IESE Insight
Pay attention to your dataset: on calculating risk premiums
Moving from theories of risk premiums to their managerial implications: IESE's Valentina Raponi breaks down her recent research on estimating and testing beta-pricing models into digestible bits.
Professor Valentina Raponi sat down with IESE Insight to put her financial research paper, co-written with Cesare Robotti and Paolo Zaffaroni, into terms her grandmother (and we) could understand.
IESE Insight: Can you tell us about your recent research?
Valentina Raponi: My recent paper published in the "Review of Financial Studies" is about testing beta-pricing models, and in it, we try to estimate risk premia (or, premiums). Basically, the risk premium refers to the price of risk and it's one of the most important quantities not just in finance, but also in macroeconomics and corporate finance.
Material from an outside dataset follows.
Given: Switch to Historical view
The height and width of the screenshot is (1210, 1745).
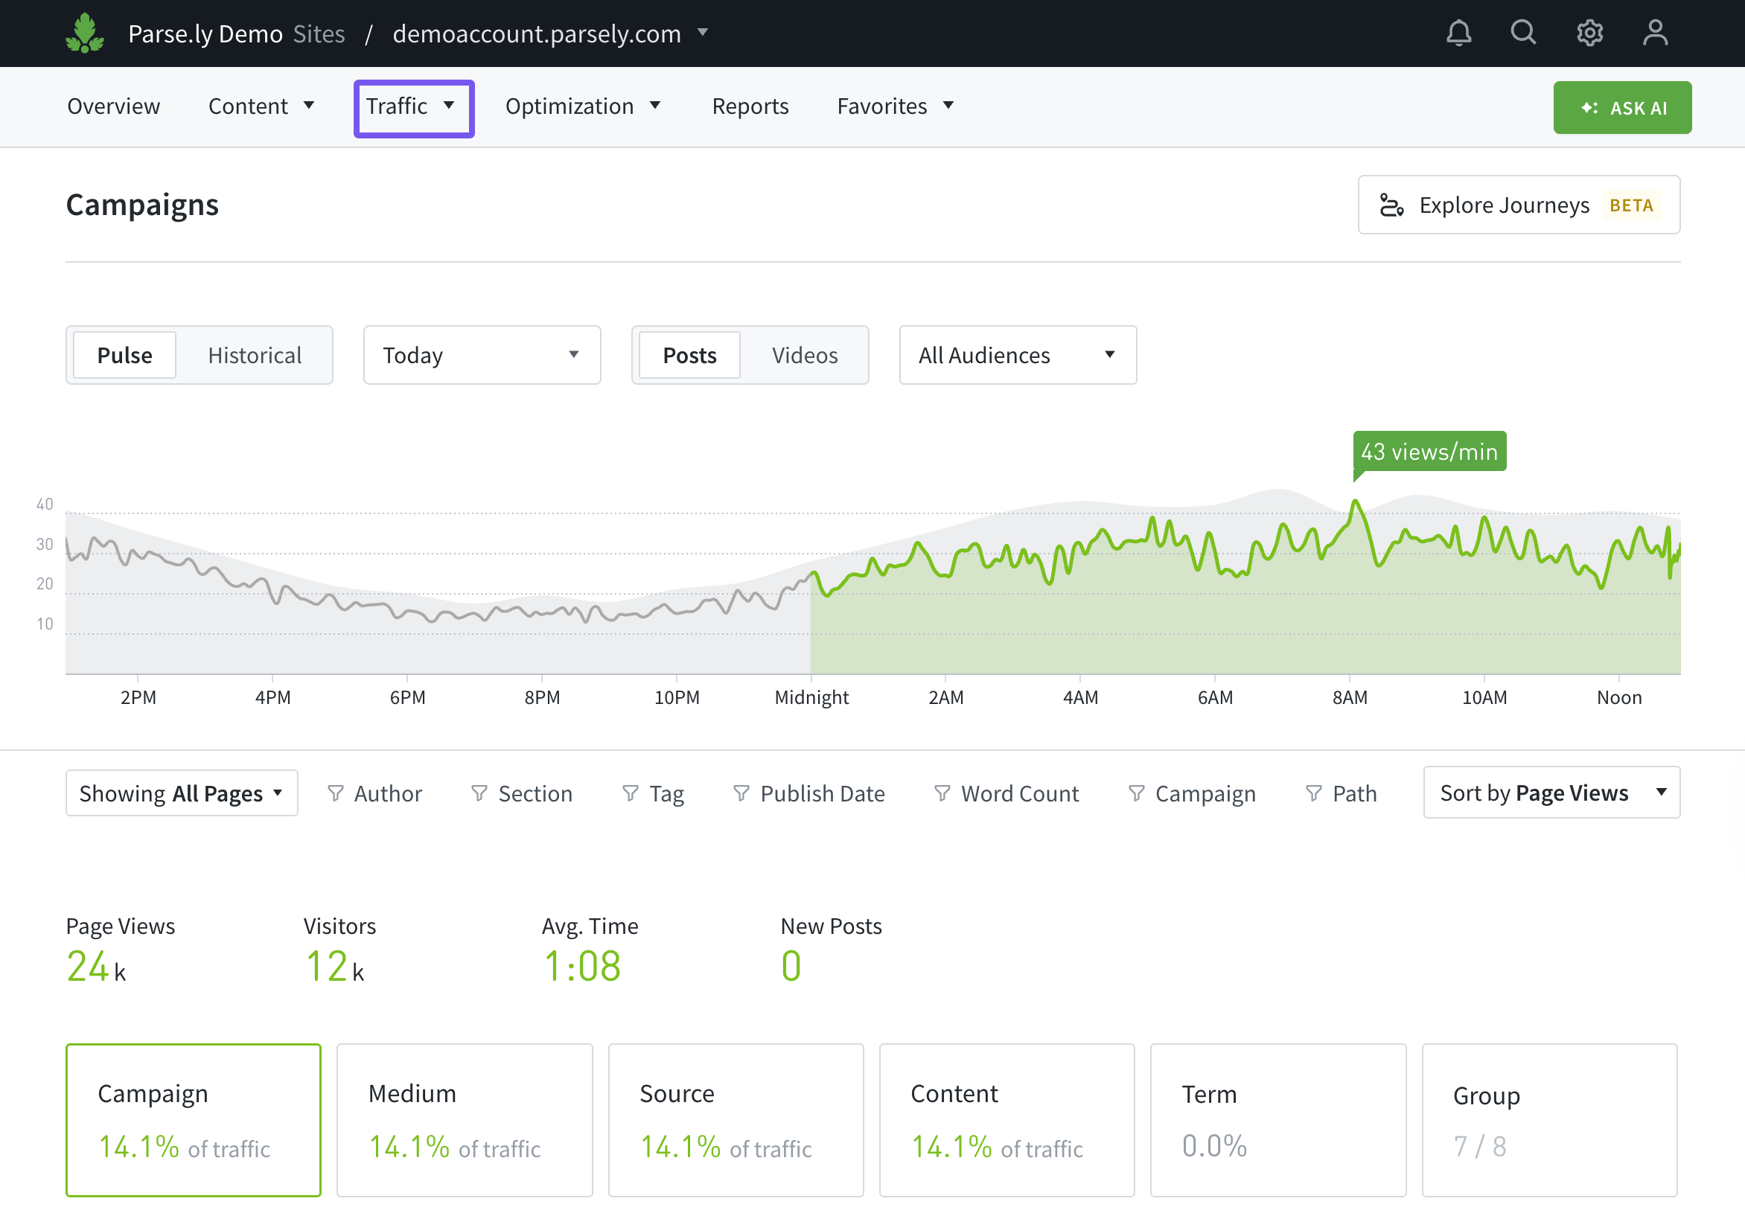Looking at the screenshot, I should click(x=254, y=355).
II: Why is this variable so important?
VR: Suppose that you observe several assets, with different returns. Naturally, if you want higher returns, you have to pay by taking on higher risk. This is what the risk premium measures: the excess returns which risky assets are expected to outperform risk-free assets. In this paper we focus on how we can measure these quantities with the data that's available. We look closely at the main assumptions that are made in order to estimate risk premia in the standard theory most often applied, so in the capital asset pricing model (CAPM) and in the Fama French three-factor and five-factor models.
What we find is that sometimes these assumptions can be quite restrictive. Some assumptions require you to have a very long time series available for analysis, while focusing on only a small number of portfolios, for example. Yet everyday there are thousands of stocks being traded, leaving you with a very large cross-sectional dimension, but perhaps only a short time-series. Sometimes we don't have data, and sometimes we're using factors that aren't available.
II: And how have you responded to this challenge?
VR: We derived a new methodology which allows us to estimate and make valid inferences regarding risk premia at any given point in time. We are also able to test to see if risk premia are significant or not in this new set-up, with a large cross section and short time series. This is our big contribution.
Another insight that could be interesting for managers is that we are able to estimate the risk premia in a time-varying setting. Let's say you have monthly data: we can estimate the risk premium at each point in time, so basically each month. The results of using our methodology, compared to the standard, can be very different.
For example, we documented a lot of time variation in the risk premia, while using standard methodology would imply that these risk premia are constant over time. In standard methodology, factors like liquidity, or HML/SMB [that is, high minus low, small minus big] are found to be significant in set pricing around 50% of the time, compared to 70% of the time with our model.
So it's quite theoretical, but there are real-world applications.
II: What would you say is your main takeaway?
VR: Our message is that it's important to really pay attention to the dataset you have, the one that's available for analysis. You can't just blindly apply the usual methods. You need to look first at what assumptions you need in order to consistently estimate what you want to estimate.